Ciri ketiga adalah ciri titik perhatian penelitian paradigma kritis. Titik perhatian penelitian paradigma kritis mengandaikan realitas yang dijembatani oleh nilai-nilai tertentu. Ini berarti bahwa ada hubungan yang erat antara peneliti dengan objek yang diteliti. Setidaknya peneliti ditempatkan dalam situasi bahwa ini menjadi aktivis, pembela atau aktor intelektual di balik proses transformasi sosial. Dari proses tersebut, dapat dikatakan bahwa etika dan pilihan moral bahkan suatu keberpihakan menjadi bagian yang tak terpisahkan dari analisis penelitian yang dibuat.

Karakteristik keempat dari paradigma kritis adalah pendasaran diri paradigma kritis mengenai cara dan metodologi penelitiannya. Paradigma kritis dalam hal ini menekankan penafsiran peneliti pada objek penelitiannya. Hal ini berarti ada proses dialogal dalam seluruh penelitian kritis. Dialog kritis ini digunakan untuk melihat secara lebih dalam kenyataan sosial yang telah, sedang dan akan terjadi.

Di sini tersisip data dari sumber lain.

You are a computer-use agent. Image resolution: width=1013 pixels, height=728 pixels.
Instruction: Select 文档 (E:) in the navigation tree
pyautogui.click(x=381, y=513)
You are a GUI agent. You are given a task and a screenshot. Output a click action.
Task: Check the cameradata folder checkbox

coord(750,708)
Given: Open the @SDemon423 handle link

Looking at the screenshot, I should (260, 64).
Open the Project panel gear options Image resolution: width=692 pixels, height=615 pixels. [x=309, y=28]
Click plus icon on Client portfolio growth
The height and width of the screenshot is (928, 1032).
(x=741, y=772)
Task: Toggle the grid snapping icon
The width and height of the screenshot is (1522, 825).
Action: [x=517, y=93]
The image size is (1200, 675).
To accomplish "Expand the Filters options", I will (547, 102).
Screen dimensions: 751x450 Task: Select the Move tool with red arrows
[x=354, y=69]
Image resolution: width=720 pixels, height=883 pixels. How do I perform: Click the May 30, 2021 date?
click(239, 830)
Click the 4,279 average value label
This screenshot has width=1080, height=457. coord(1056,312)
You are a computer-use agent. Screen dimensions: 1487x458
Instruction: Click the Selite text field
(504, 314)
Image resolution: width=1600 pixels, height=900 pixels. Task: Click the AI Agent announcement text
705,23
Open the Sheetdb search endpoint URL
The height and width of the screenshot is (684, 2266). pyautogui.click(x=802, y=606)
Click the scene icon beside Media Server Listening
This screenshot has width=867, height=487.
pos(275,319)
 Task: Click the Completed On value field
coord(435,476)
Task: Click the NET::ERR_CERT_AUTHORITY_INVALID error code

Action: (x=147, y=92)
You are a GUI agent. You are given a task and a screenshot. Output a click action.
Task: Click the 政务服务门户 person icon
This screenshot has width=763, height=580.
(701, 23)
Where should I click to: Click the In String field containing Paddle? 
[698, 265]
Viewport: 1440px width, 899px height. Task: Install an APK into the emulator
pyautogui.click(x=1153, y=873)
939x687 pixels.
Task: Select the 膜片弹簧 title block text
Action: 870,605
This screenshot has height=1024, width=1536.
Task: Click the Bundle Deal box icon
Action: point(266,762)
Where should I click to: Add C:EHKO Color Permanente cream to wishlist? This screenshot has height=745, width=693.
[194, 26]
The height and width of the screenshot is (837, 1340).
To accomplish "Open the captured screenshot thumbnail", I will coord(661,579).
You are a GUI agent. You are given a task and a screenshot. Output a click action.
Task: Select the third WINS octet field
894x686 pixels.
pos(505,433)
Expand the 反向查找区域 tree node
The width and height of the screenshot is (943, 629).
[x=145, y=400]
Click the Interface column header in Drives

Dengan demikian, karakteristik keempat ini menempatkan penafsiran sosial peneliti untuk melihat bentuk representasi dalam setiap gejala, dalam hal ini media massa berikut teks yang diproduksinya. Maka, dalam paradigma kritis, penelitian yang bersangkutan tidak bisa menghindari unsur subjektivitas peneliti, dan hal ini bisa membuat perbedaan penafsiran gejala sosial dari peneliti lainnya (Newman, 2000:63-87).

Dalam konteks karakteristik yang keempat ini, penelitian paradigma kritis mengutamakan juga analisis yang menyeluruh, kontekstual dan multi level. Hal ini berarti bahwa penelitian kritis menekankan soal historical situatedness dalam seluruh kejadian sosial yang ada (Denzin, 2000:170).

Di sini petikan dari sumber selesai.